Coronavirus : le rapatriement des Français bloqués à l’étranger "est un travail politique et logistique"

"Parfois les frontières et les aéroports civils sont fermés", explique sur franceinfo Jean-Baptiste Lemoyne, secrétaire d’Etat auprès du ministre des Affaires étrangères.

Jean-Baptiste Lemoyne, invité de franceinfo lundi 27 janvier 2020.
Jean-Baptiste Lemoyne, invité de franceinfo lundi 27 janvier 2020. (FRANCEINFO / RADIOFRANCE)

Rapatrier des dizaines de milliers de Français encore bloqués à l’étranger et souhaitant rentrer en France, "c’est un travail à la fois politique et logistique", explique mercredi 25 mars sur franceinfo Jean-Baptiste Lemoyne, secrétaire d’Etat auprès du ministre des Affaires étrangères. "Il faut trouver des solutions", explique-t-il, car "parfois les frontières et les aéroports civils sont fermés". Il évoque aussi le lancement d'un site web, sosuntoit.fr, qui permet à des Français vivant à l'étranger de proposer des places d'hébergement à ceux qui sont encore bloqués dans leur pays.
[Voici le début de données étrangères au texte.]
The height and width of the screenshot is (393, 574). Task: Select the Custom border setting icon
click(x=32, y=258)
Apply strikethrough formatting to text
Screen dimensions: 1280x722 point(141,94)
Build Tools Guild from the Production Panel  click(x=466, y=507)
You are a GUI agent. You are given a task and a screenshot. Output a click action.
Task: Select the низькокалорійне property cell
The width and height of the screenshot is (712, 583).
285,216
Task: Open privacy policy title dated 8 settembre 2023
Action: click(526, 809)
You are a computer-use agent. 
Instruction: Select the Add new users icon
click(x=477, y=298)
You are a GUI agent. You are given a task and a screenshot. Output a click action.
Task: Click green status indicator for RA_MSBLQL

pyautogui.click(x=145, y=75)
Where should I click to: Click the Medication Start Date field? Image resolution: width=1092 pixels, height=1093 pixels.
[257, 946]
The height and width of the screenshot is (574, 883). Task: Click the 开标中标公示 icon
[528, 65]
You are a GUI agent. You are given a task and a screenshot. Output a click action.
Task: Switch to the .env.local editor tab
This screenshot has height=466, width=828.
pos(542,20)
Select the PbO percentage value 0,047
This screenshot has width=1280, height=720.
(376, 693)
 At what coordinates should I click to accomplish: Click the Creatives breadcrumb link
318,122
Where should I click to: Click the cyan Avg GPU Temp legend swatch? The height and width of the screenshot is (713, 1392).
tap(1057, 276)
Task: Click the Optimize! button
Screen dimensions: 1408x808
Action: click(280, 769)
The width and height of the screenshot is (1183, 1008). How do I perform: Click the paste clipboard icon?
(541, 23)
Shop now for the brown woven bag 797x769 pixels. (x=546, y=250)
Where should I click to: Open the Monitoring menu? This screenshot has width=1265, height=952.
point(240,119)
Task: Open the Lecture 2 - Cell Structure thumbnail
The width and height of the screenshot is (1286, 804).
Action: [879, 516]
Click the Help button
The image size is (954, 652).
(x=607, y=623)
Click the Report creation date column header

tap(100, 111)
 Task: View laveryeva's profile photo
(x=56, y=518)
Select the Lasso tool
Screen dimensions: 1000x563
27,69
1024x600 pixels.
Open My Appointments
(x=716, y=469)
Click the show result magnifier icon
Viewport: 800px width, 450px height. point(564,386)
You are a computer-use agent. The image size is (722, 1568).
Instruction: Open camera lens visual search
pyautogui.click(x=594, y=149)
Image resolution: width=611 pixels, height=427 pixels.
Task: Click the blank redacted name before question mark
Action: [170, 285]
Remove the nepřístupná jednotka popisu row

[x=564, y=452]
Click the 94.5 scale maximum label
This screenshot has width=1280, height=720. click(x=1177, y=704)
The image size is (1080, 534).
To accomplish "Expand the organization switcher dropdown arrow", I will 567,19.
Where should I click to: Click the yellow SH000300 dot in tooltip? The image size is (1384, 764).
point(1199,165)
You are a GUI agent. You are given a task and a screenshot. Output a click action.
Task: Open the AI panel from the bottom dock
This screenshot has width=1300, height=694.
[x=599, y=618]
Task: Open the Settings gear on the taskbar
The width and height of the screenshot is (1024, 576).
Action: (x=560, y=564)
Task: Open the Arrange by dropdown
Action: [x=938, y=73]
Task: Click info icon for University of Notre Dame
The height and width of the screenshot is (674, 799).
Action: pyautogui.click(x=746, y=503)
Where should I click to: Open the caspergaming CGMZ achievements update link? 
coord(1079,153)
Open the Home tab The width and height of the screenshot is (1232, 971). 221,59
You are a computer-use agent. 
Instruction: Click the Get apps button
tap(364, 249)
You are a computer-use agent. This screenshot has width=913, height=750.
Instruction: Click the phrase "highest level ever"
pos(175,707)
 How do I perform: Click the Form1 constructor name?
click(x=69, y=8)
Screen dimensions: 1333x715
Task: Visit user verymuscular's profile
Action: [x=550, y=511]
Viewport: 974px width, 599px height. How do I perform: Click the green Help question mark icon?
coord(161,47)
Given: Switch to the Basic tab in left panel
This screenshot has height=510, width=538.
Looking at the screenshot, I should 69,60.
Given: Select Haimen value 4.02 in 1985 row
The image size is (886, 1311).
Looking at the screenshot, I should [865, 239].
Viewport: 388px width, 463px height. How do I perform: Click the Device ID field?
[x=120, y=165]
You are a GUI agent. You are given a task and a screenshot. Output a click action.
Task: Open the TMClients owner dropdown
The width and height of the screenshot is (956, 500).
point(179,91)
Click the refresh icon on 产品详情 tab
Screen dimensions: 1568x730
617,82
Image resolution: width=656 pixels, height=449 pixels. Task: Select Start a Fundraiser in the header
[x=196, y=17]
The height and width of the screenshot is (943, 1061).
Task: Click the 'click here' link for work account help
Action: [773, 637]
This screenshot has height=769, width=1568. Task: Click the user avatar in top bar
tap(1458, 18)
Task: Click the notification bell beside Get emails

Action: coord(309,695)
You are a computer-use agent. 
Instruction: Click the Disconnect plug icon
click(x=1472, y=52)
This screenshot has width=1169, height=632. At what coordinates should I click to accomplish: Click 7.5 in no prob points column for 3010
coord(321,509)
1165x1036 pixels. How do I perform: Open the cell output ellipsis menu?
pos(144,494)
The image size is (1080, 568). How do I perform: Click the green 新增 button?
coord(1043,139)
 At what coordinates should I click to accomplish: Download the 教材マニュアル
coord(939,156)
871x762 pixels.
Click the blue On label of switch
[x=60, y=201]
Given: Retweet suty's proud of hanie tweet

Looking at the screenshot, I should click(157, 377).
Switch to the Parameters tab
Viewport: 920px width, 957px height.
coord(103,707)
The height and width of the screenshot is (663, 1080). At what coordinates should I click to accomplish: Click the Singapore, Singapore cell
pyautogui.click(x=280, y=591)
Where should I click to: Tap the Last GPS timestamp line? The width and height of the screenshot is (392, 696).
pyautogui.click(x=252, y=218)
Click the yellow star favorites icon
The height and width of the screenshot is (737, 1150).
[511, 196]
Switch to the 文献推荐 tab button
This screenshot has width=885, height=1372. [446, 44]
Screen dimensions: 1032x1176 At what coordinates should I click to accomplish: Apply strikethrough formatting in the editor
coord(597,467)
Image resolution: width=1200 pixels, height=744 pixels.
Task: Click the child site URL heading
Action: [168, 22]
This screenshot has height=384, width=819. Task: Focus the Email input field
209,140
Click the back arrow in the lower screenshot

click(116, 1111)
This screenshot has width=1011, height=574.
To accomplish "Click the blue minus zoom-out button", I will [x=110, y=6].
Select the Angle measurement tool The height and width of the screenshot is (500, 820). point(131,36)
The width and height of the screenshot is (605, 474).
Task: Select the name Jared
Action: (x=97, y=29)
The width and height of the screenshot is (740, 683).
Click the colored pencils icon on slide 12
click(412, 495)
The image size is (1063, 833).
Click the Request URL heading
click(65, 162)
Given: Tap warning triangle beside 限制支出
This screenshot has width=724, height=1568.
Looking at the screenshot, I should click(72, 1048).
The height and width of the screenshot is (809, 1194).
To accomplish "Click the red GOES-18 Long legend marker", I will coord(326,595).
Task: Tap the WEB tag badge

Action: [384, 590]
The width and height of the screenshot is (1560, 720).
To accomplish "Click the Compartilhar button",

Franceinfo : Est-ce qu'il y a encore, comme l’évoquait mardi le secrétaire d’Etat aux Transports Jean-Baptiste Djebbari, 50 000 Français qui sont bloqués à l’étranger ?

Jean-Baptiste Lemoyne : Un peu moins, naturellement, puisque chaque jour, des dizaines de vols additionnels se font. Nous allons faire le point avec Jean-Yves Le Drian et Jean-Baptiste Djebbari. Mais par rapport aux 130 000 qui étaient effectivement bloqués vendredi dernier, 80 000 hier soir ont d'ores et déjà pu revenir.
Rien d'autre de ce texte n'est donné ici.